– Постараюсь, коли смогу.
– Он как-то сказал в пьяном виде, что Юлия Федоровна перевернула его жизнь. Вы же были друзьями… Он сказал, что когда она заболела и умерла, то и он умер… Признался, что после этого стал пить.
– Юлия Федоровна перевернула его жизнь? – переспросил, отделяя слова, Дроздов, глядя в спину удаляющегося Тарутина. – Только ли его? Но было бы очень хорошо, если б в свое невротическое состояние Николай не впутывал имя моей покойной жены. Может быть, со стороны кому-то казалось, что она была грешница. Но это не так.

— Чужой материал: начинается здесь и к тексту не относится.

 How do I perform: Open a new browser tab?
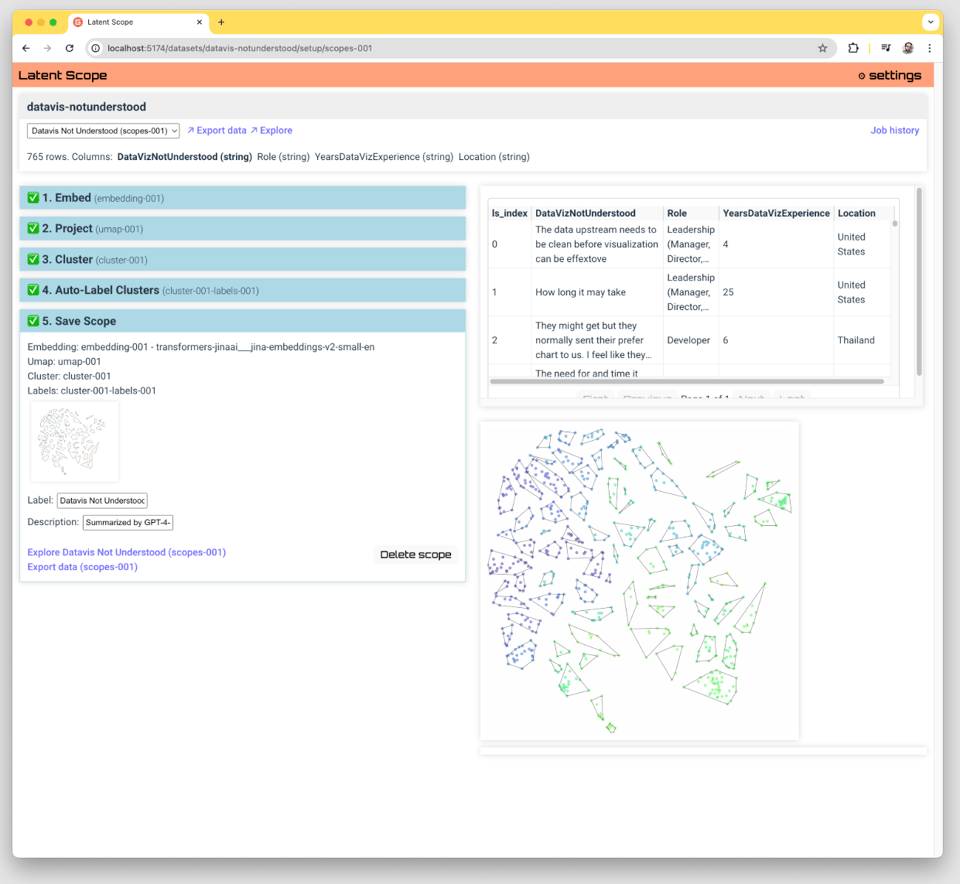221,22
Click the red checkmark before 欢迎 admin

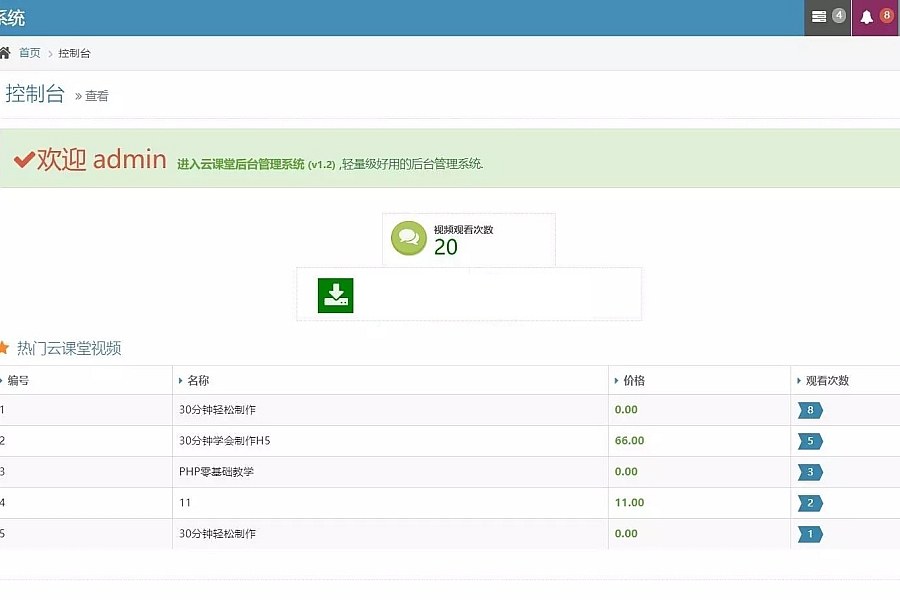(24, 160)
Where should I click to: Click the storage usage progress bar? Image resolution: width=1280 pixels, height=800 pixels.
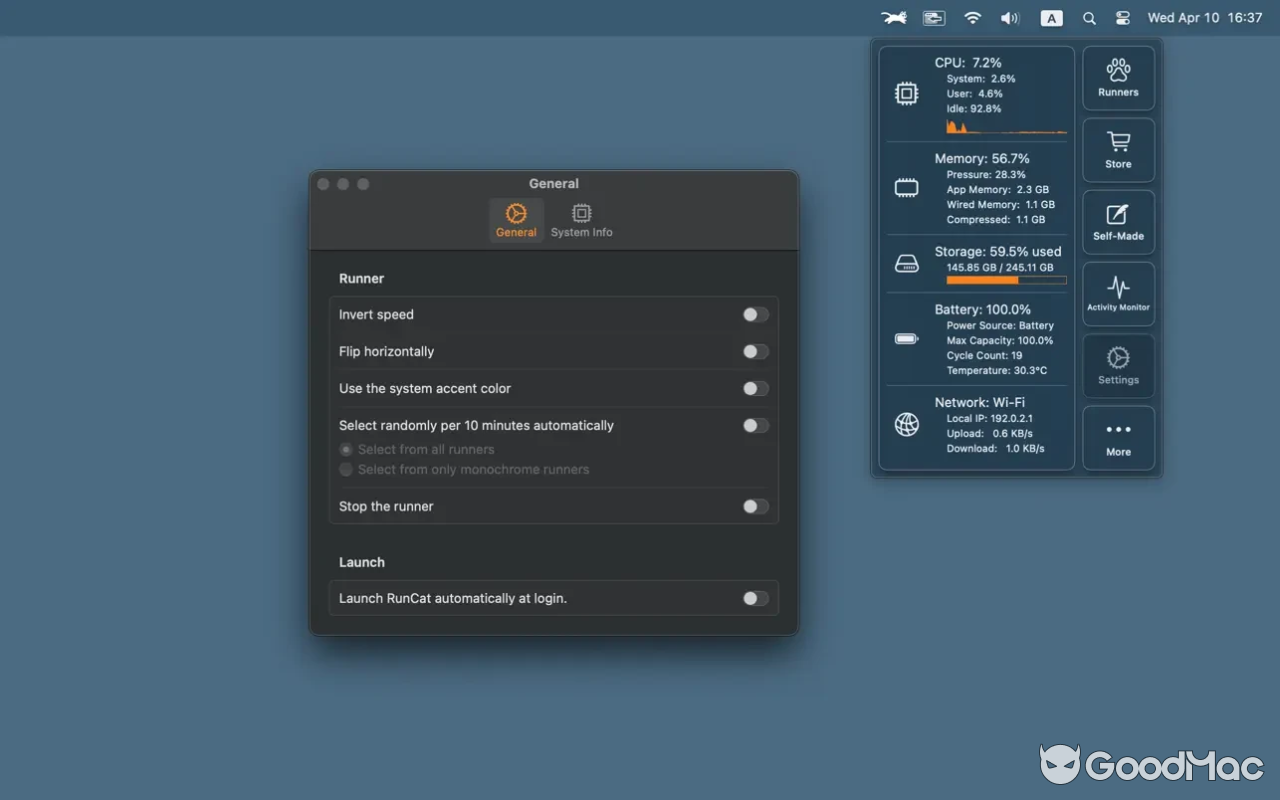click(1006, 280)
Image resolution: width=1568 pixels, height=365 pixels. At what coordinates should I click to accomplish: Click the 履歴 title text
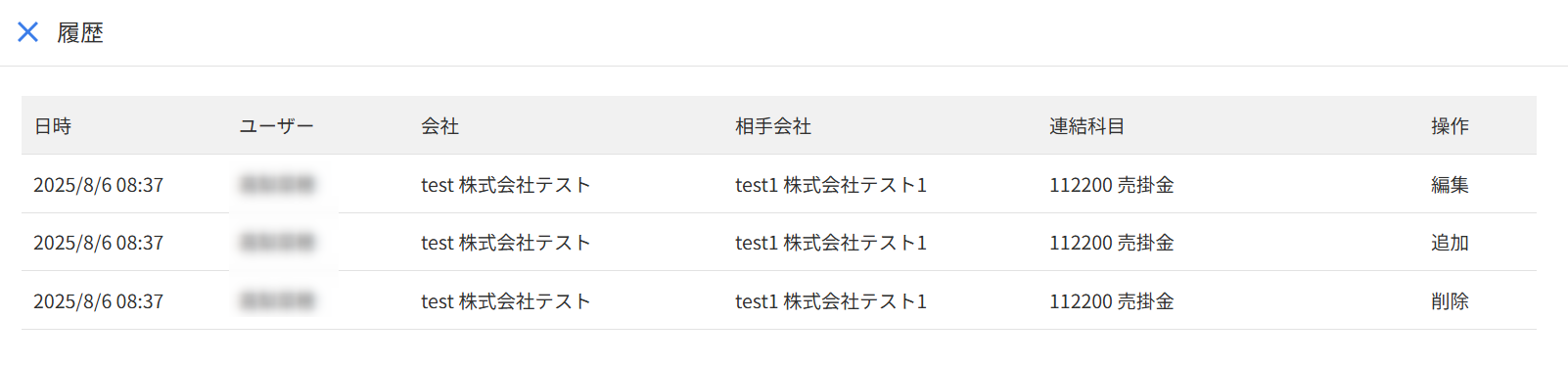point(80,32)
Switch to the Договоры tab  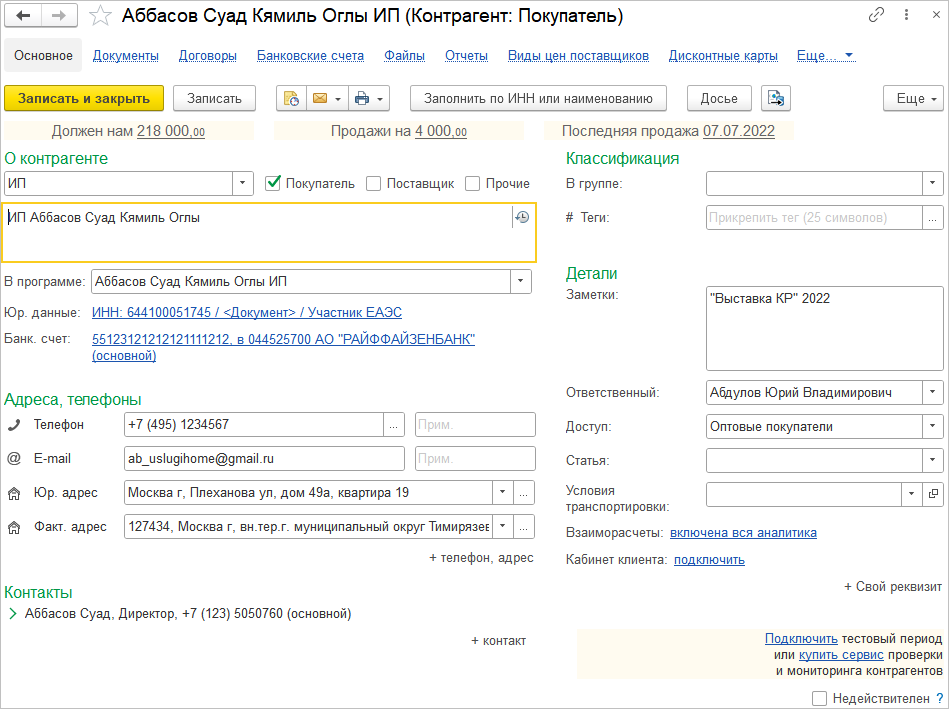[208, 56]
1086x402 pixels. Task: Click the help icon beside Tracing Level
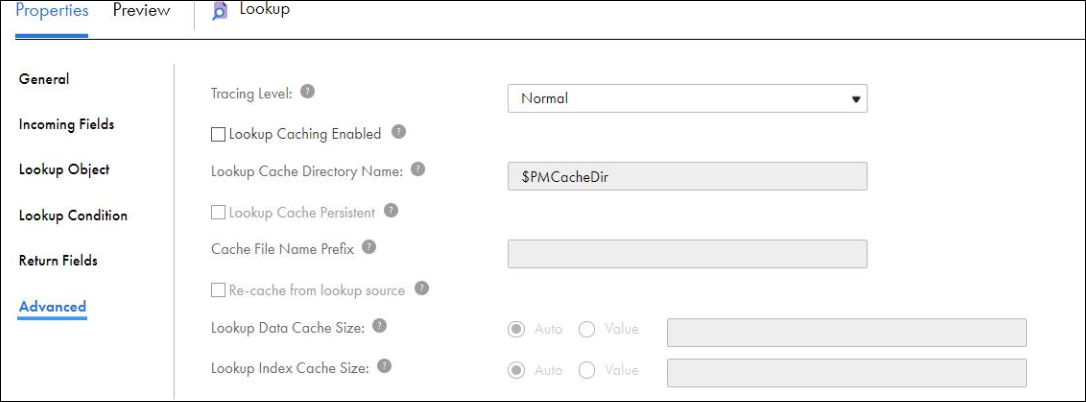pos(308,91)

– Я знаю, вы и сейчас любите ее, – проговорила Валерия и посмотрела ему в глаза. – Это знает и Тарутин. Да что такое грешница, в конце концов?
– Пожалуй, сейчас неуместно говорить о моей жене, – перебил он. – Что ж, пойдемте к телефону, позвоним в справочную аэропорта. Хотя нет, оставайтесь на пляже, я все сделаю сам.
– Подождите, я с вами.
В последние годы, когда случайно или непроизвольно заходил разговор о покойной жене, которая ушла от него перед самой своей смертью, он чувствовал, как увеличивается «зона холода» в душе (пытаясь справиться со своей тоской, он так в отчаянии называл это накатывающее состояние безмерной пустоты) и не проходит то, что должно было уже пройти, что излечивает лишь время.
Глава 6
Он помнил, как в те студеные зимние вечера ее каблучки торопливо, весело скрипели, бежали под окном, потом хлопала дверь парадного, и все стихало в морозном безмолвии двора на Новокузнецкой, где он по-студенчески снимал комнатку. И, охваченный радостной мукой, он бросался к двери на ее дерзкий звонок. Она быстро и смело входила, высокая, в длинном пальто, с трудом сдерживаясь, приближалась к нему, подставляя ласково улыбающиеся губы; пар от дыхания на морозе инеем белел на ее бровях, вишневые глаза блестели после холода. И он, целуя ее губы, зачем-то все пытавшиеся улыбаться, поспешно расстегивал на ней пахнущее снегом пальто, улавливая, как молитву, ее опутывающий шепот:
– Здравствуй. Я шла к тебе и повторяла какую-то странную фразу, не то стихи, не то что-то греческое. Знаешь, какая фраза? Спасибо судьбе за то, что она еще отпустила мне срок увидеть тебя. Откуда пришли эти слова – я не знаю…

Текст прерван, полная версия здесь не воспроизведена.